Coalition to promote environmental projects across area

Published September 6, 2007 4:00am ET



A coalition of conservation and business groups are putting their support behind six environmental projects — from Montgomery County’s agricultural reserve to the National Mall — they say will be essential to preserving the region’s quality of life.

All the projects are now at critical junctures, members of the Washington Smart Growth Alliance said at a Wednesday news conference.

“They’ve reached a crucial point in their lives as conservation initiatives,” said Lee Epstein, of the Chesapeake Bay Foundation, who chairs the alliance’s land conservation committee.

Also on this year’s list of the group’s regional conservation priorities are restoration planning on the Port Tobacco River watershed, protecting Merrimac Farm, maintaining the Mattawoman Creek watershed and restoring Four Mile Run.

The group’s proposal for the Montgomery County reserve is to buy out the rights to build one home per 25 acres still held by some landowners in the 93,000-acre zone, preventing what is called “significant fragmentation” of the farmland.

Much of the group’s effort is centered on raising awareness of the six projects and elevating them as priorities on a regional scale.

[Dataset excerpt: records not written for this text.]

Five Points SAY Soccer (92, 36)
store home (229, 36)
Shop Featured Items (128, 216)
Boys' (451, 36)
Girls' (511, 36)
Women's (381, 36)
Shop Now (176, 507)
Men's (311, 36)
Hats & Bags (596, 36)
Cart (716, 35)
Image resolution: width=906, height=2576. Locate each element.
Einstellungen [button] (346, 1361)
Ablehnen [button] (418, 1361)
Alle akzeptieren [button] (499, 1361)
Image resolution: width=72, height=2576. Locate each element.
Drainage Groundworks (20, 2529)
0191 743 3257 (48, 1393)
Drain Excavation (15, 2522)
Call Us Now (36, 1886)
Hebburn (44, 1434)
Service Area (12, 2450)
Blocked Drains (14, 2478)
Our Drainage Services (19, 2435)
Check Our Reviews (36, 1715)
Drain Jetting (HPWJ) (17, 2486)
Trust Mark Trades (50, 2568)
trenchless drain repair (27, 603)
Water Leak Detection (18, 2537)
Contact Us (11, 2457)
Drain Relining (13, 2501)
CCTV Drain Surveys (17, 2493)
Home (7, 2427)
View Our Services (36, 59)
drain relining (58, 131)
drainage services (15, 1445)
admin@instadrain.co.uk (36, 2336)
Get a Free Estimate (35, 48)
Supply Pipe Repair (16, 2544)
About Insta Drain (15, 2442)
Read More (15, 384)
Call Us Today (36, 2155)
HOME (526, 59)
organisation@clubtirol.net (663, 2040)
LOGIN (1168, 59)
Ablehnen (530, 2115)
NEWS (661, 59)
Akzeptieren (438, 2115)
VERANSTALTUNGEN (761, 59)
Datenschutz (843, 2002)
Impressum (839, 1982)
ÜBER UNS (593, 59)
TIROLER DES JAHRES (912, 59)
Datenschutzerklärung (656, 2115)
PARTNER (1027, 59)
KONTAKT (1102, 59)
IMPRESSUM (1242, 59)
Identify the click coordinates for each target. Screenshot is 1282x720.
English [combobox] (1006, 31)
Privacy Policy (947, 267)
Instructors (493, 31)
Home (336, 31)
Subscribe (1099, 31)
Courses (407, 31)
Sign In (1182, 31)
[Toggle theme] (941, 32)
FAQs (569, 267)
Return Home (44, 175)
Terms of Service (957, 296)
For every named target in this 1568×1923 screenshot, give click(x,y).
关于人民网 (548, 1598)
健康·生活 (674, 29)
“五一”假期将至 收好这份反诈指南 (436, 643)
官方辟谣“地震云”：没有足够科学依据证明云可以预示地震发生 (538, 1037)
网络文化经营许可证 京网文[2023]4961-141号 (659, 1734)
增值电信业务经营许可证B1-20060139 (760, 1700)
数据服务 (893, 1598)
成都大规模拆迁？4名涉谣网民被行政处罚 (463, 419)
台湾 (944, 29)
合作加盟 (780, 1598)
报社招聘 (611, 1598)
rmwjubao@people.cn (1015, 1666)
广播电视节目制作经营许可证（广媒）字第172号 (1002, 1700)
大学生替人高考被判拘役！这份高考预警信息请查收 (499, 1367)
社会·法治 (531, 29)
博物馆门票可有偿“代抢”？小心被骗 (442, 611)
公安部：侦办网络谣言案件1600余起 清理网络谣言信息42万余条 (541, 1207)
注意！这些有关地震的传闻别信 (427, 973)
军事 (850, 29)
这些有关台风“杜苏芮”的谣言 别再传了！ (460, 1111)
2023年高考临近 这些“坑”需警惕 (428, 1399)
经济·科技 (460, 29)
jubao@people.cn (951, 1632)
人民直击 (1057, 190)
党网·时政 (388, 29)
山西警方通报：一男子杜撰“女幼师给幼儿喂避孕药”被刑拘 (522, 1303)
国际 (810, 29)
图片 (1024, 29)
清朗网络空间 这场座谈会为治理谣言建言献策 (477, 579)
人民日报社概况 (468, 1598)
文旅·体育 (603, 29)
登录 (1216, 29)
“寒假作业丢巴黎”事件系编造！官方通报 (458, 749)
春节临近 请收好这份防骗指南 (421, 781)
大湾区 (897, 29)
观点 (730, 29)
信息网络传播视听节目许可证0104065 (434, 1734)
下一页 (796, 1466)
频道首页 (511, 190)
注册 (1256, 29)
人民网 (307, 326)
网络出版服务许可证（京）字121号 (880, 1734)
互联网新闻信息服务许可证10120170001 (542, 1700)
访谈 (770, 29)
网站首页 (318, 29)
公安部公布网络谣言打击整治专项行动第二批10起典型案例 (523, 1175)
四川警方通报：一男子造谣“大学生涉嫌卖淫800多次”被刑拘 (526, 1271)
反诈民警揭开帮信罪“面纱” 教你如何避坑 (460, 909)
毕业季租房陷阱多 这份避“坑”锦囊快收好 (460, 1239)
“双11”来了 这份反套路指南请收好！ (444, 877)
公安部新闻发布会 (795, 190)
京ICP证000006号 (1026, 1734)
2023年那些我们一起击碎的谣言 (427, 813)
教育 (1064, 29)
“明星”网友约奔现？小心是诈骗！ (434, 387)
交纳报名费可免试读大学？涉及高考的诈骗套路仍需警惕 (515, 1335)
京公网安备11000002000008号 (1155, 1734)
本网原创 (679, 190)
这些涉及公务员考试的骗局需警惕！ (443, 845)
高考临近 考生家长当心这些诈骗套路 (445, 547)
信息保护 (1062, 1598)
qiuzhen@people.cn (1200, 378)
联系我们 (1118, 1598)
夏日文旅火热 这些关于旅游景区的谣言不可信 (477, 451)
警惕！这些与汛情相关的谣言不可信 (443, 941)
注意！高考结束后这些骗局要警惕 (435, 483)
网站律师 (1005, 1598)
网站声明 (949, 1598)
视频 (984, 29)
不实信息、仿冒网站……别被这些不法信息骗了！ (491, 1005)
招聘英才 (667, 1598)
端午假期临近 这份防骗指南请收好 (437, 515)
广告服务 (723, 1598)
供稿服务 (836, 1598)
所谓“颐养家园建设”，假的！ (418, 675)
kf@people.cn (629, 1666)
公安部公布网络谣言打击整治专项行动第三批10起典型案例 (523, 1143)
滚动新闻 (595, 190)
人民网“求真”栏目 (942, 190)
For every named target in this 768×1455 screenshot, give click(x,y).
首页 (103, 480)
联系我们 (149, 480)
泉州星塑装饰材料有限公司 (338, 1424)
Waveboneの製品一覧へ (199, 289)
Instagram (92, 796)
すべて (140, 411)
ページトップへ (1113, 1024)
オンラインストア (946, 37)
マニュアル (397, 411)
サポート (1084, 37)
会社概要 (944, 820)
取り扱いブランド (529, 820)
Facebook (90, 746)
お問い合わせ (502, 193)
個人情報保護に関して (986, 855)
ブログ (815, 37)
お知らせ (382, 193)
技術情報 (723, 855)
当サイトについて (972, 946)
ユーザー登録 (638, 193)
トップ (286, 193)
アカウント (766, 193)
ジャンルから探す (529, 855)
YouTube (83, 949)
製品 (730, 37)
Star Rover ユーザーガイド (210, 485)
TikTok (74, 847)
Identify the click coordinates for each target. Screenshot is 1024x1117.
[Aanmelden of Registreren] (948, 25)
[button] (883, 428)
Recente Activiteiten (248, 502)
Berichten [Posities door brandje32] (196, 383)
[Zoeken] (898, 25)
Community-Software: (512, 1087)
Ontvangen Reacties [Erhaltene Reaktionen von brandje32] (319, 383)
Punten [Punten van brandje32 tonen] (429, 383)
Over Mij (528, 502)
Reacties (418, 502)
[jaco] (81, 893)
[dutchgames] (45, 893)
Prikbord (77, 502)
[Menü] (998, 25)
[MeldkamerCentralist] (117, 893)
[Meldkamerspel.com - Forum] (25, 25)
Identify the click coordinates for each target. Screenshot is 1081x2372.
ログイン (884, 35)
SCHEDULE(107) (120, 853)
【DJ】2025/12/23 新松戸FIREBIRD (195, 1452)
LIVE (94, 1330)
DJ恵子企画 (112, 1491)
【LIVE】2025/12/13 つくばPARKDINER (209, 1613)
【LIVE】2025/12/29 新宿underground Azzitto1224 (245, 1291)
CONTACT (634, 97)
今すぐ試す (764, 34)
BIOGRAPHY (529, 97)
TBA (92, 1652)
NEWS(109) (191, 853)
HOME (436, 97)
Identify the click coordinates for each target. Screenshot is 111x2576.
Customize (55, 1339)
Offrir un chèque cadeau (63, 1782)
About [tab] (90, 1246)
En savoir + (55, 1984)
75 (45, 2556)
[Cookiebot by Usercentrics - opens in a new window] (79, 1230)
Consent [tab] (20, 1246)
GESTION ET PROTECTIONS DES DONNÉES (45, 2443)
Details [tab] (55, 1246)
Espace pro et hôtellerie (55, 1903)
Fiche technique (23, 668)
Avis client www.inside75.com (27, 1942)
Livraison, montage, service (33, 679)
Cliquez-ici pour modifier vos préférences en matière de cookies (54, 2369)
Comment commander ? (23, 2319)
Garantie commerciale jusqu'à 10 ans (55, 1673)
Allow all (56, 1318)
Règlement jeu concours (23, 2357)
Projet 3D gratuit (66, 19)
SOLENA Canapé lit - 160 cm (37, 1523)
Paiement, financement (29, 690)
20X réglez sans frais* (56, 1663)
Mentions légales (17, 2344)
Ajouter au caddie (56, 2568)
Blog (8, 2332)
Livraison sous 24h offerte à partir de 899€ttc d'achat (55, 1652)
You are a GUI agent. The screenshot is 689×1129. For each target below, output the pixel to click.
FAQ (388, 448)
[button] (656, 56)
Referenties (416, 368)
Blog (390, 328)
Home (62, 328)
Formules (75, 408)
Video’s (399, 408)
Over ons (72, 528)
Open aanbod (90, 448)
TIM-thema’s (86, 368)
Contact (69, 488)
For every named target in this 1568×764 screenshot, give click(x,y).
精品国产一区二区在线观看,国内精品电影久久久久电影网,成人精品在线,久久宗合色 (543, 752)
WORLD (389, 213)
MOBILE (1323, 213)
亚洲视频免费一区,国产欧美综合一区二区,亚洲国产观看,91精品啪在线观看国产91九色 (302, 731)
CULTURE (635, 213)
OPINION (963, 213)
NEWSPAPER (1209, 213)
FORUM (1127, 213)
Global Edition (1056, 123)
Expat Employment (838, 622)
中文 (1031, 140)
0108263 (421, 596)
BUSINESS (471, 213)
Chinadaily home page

Epstein said it will also endorse the initiatives with local governments as they wind their way through the approval process. The push appears to represent an accord between two classically opposed forces: development and conservation.

“One of the things we have to do is introduce ourselves to the conservation community that’s not used to working with us,” said Robert Kaufman of Augustine Land and Development Corp. and member of the group.

It’s an obviously limited truce, complicated by the fact that development practices are blamed for some of the problems outlined in the group’s report. Conservationists are targeting Maryland’s Mattawoman Creek watershed, for example, because growth and highway projects “threaten the existing forest cover so essential to protecting the watershed and water quality,” documents from the alliance say.